#### Problem statement
Could you repeat the rows below word for word, from the line that contains "Where should I click to: Click the ad" through the line that contains "[x=309, y=416]", including both of those lines?

#### Stored records
## START

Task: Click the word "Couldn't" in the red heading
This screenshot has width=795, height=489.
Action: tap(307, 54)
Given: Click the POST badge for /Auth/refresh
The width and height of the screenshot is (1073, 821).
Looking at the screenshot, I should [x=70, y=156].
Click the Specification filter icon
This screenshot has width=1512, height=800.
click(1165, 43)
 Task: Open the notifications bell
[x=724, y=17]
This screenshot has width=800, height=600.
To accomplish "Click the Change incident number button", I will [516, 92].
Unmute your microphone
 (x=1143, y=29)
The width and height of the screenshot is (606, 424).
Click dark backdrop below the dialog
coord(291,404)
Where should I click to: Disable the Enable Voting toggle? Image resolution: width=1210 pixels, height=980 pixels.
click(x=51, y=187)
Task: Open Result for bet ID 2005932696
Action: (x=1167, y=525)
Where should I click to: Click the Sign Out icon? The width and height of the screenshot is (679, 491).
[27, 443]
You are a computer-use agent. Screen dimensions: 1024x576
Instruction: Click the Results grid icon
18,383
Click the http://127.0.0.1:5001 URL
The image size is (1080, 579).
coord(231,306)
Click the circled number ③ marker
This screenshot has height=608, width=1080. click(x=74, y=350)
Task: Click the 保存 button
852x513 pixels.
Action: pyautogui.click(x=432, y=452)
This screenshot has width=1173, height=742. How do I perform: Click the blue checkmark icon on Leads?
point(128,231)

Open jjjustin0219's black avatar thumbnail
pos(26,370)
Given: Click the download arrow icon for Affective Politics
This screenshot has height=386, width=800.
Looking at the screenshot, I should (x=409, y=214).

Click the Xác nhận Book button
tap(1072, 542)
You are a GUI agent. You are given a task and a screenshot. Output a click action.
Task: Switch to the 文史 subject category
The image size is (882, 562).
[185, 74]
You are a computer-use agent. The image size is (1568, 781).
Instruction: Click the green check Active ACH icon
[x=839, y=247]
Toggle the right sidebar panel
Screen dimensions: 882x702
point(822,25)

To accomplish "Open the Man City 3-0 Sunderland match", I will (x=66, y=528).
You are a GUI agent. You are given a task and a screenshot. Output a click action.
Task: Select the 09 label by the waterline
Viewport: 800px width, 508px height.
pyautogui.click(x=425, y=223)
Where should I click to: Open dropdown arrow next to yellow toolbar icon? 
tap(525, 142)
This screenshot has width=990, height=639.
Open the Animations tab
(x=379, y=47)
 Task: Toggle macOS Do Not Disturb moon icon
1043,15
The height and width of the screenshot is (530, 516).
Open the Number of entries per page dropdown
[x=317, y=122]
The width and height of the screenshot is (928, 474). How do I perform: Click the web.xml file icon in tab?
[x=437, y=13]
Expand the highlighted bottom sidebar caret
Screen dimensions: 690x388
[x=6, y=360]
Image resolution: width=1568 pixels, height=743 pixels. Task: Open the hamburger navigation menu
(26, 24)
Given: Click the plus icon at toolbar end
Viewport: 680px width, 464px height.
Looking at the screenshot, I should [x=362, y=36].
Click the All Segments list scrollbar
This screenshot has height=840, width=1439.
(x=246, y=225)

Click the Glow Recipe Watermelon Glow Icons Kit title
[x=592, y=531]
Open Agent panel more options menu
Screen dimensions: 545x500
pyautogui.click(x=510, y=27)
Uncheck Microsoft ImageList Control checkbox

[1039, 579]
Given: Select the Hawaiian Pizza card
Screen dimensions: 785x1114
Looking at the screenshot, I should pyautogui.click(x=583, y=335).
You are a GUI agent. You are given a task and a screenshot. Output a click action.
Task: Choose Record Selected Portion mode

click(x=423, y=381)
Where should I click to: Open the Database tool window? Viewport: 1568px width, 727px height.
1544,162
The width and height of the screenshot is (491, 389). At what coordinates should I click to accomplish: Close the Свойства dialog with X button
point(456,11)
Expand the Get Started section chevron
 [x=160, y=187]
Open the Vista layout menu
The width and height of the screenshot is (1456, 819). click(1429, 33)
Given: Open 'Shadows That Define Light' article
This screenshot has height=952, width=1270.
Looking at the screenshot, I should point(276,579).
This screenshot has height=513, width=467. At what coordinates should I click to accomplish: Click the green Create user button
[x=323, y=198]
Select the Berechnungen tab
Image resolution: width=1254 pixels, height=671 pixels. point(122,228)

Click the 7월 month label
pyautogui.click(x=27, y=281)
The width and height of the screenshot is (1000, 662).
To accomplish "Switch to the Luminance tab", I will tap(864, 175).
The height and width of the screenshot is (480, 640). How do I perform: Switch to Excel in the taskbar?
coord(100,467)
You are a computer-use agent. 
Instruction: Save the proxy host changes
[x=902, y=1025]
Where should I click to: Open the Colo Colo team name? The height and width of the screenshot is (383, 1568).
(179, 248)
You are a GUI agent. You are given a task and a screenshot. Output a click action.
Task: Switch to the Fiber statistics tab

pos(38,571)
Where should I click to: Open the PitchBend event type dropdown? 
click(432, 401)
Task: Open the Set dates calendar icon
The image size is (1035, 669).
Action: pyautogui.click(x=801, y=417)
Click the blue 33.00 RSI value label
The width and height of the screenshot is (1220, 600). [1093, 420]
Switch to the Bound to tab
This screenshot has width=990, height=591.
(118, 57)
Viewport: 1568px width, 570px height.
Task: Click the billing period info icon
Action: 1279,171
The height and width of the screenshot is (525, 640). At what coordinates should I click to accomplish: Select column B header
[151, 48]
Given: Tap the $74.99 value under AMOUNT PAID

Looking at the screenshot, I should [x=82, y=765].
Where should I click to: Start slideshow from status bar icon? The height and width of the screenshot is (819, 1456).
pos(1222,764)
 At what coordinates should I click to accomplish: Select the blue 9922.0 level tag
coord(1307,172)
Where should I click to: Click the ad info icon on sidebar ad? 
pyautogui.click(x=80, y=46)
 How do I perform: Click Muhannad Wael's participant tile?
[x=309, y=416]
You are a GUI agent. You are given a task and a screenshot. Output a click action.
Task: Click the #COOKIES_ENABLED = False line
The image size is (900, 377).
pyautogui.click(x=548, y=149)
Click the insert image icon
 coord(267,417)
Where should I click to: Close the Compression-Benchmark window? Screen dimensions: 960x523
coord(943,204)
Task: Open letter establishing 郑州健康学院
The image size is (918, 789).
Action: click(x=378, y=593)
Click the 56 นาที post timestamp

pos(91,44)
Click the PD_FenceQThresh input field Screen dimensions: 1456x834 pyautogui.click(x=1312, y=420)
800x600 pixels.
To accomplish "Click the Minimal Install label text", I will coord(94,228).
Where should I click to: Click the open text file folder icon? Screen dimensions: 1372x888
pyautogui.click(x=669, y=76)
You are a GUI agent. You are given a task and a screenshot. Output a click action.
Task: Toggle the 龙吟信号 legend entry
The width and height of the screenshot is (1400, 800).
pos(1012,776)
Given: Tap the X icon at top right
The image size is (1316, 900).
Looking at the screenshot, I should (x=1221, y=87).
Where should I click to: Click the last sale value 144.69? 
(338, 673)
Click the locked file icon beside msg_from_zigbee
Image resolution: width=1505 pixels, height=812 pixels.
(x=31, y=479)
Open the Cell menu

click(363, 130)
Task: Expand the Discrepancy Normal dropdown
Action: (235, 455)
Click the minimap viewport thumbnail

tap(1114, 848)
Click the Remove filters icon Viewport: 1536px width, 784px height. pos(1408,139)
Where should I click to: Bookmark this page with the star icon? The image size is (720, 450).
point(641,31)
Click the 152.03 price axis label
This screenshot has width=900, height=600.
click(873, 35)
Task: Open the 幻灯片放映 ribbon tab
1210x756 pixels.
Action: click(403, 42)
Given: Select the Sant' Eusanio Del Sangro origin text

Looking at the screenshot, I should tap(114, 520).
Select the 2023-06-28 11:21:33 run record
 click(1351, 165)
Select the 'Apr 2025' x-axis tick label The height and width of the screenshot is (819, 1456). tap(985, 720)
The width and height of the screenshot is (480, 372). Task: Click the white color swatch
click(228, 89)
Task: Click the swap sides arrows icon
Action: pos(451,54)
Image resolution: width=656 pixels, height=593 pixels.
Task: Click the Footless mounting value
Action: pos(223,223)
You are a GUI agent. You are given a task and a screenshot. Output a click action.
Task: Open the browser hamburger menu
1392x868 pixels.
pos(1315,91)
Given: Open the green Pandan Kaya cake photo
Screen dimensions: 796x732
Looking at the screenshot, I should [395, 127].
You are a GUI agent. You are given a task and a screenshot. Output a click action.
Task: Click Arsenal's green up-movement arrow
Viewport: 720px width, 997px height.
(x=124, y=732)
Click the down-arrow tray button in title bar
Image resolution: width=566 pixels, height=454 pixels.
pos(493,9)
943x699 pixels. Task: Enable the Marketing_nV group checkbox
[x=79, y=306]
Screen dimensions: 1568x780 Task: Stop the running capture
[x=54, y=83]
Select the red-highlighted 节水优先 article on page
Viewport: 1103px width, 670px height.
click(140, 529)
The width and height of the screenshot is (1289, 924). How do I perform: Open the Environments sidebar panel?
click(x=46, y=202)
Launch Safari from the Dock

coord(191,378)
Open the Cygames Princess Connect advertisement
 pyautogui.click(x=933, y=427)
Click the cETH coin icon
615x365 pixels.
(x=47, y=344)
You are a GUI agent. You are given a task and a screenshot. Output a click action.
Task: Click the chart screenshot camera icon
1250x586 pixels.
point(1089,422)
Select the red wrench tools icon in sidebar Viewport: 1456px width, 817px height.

## END

#### Final result
Where should I click to: Click the ad info icon on sidebar ad? 
pyautogui.click(x=80, y=46)
 How do I perform: Click Muhannad Wael's participant tile?
[x=309, y=416]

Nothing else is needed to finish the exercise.